■ Work to be completed
Rewrite the entries below, from the line containing "AllNotifications (241, 124)" through the line containing "Bibliothèque polonaise de Paris (811, 542)", both ends included. Copy any request lines unchanged, and raise every x and y coordinate in the answers by 138.

■ Material to process

--*--

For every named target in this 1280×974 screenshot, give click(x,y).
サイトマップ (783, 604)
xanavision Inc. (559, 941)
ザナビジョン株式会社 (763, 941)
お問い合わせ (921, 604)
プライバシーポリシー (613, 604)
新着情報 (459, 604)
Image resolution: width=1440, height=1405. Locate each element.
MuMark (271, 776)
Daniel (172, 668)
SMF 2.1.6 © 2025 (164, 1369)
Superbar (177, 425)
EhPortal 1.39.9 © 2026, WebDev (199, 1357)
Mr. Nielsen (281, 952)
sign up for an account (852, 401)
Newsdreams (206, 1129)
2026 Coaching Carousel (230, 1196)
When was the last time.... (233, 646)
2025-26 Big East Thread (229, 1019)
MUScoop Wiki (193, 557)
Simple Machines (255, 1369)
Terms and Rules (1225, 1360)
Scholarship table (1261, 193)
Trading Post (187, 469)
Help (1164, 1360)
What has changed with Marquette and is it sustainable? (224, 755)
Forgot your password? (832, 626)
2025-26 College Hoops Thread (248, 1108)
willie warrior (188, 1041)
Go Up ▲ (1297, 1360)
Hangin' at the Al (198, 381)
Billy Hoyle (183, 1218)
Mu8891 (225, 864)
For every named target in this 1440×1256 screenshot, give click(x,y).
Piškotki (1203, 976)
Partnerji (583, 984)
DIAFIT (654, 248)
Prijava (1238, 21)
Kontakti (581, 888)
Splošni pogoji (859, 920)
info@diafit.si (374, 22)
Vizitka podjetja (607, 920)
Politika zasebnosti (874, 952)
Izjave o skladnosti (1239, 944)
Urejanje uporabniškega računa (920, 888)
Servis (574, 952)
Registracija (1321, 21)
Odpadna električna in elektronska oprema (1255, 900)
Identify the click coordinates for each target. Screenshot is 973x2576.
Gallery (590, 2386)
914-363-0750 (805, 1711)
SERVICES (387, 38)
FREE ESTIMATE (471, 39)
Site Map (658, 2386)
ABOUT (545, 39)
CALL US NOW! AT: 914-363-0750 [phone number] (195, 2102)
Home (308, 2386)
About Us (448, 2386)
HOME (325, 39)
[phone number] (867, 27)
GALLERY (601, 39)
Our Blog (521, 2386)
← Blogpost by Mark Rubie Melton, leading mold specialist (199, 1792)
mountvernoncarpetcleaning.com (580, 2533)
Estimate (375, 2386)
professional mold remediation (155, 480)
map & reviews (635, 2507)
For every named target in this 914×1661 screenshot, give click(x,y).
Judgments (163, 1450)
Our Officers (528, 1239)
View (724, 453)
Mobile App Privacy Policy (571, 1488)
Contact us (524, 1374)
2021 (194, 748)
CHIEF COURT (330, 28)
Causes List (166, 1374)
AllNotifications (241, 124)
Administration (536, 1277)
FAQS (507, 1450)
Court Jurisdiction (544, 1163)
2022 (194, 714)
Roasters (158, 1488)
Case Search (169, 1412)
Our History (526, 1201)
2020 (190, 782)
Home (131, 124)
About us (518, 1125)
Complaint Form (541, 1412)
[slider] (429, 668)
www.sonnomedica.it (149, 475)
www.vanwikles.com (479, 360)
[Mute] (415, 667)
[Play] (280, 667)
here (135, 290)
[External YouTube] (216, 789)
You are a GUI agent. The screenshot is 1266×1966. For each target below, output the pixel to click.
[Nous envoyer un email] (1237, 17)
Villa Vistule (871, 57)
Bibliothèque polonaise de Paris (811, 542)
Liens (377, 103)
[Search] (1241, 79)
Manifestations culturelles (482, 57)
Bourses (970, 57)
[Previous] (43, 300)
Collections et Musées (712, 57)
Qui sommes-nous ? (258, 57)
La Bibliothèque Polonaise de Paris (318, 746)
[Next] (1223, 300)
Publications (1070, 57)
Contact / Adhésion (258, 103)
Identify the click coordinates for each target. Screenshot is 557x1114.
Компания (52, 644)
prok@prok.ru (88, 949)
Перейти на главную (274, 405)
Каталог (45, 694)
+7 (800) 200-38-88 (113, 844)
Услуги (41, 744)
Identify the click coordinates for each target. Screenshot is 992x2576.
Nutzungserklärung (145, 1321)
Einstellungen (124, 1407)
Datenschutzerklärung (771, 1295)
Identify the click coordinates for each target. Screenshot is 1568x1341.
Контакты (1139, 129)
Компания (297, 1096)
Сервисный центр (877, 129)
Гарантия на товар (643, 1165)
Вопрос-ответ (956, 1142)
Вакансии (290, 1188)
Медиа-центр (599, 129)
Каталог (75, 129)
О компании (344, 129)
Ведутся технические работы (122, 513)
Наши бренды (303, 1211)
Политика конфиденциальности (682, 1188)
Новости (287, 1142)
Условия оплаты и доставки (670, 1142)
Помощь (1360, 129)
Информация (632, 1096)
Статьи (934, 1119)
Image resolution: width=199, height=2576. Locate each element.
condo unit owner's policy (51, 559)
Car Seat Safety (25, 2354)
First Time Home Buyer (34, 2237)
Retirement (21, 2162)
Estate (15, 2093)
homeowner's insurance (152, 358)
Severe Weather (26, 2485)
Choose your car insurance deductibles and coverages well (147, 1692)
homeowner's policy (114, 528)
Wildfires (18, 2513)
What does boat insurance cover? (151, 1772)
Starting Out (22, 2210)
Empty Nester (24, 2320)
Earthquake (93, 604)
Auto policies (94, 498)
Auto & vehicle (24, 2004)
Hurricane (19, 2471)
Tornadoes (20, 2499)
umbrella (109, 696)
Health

--*--

■ Problem solution
AllNotifications (379, 262)
Administration (674, 1415)
FAQS (645, 1588)
Court Jurisdiction (682, 1301)
2022 (332, 852)
Roasters (296, 1626)
Case Search (307, 1550)
Our History (664, 1339)
2020 (328, 920)
Home (269, 262)
About us (656, 1263)
Complaint Form (679, 1550)
[slider] (567, 806)
www.sonnomedica.it (287, 613)
www.vanwikles.com (617, 498)
[Mute] (553, 805)
[Play] (418, 805)
here (273, 428)
[External YouTube] (354, 927)
You are a GUI agent. The screenshot is 1266×1966. For each target below, output the pixel to click.
[Nous envoyer un email] (1375, 155)
Villa Vistule (1009, 195)
Bibliothèque polonaise de Paris (949, 680)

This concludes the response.